Exercises to complete:
A) Transcribe the portion of the Chroma DB setup page starting at "Getting started" and ending at "the vector database.".
B) According to the Chroma DB setup page, which pip command installs the dependencies?

Provided passage:
Chroma DB
Setting up chroma DB to use for storing image embeddings for semantic search and image retrieval.
Getting started
Install dependencies before we get started.
pip install -U picachain
Prepare images
To get started, we need a set of images that will act as our knowledgebase which we are going to push on the vector database.
Images for Search
# list of images
from PIL import Image
images = [Image.open('img1.png'), Image.open('img2.png')]
Query image
img = Image.open("img.png")
plt.imshow(img)
Import dependencies
# import dependencies
from picachain.chains.image.search import ImageSearchChain
from picachain.datastore import ChromaStore
from picachain.embedding import ClipEmbedding
from picachain.retriever import ImageRetriever
Create vectorstore
Picachain makes it easy to initiate a vector store index in chormadb.

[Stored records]
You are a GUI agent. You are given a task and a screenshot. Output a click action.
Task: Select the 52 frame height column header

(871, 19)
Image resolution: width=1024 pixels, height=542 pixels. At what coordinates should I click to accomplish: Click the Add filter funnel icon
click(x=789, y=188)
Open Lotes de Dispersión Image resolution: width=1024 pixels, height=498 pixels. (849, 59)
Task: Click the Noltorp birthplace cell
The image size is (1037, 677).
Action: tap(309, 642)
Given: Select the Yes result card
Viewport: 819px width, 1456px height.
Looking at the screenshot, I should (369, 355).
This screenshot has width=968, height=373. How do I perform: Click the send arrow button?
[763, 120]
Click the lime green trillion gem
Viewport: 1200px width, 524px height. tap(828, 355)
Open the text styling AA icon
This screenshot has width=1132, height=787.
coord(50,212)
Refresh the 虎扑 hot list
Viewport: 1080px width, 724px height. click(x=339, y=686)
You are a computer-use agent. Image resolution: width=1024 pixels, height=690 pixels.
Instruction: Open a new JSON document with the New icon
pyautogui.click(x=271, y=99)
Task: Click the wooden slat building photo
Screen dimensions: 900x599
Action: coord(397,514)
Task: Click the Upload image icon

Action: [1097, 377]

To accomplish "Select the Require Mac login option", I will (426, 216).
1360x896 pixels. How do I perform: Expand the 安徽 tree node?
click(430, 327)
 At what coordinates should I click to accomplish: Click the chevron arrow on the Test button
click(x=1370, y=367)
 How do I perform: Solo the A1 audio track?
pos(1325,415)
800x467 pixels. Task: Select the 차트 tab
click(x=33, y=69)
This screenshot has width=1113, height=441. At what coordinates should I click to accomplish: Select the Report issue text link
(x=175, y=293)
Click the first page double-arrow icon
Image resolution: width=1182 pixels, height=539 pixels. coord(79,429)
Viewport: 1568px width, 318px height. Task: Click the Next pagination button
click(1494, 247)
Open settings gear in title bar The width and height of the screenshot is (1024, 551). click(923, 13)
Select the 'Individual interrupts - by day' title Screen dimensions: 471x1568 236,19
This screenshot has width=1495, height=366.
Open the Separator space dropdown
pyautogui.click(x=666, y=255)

Completed exercise:
A)
Getting started
Install dependencies before we get started.
pip install -U picachain
Prepare images
To get started, we need a set of images that will act as our knowledgebase which we are going to push on the vector database.

B) pip install -U picachain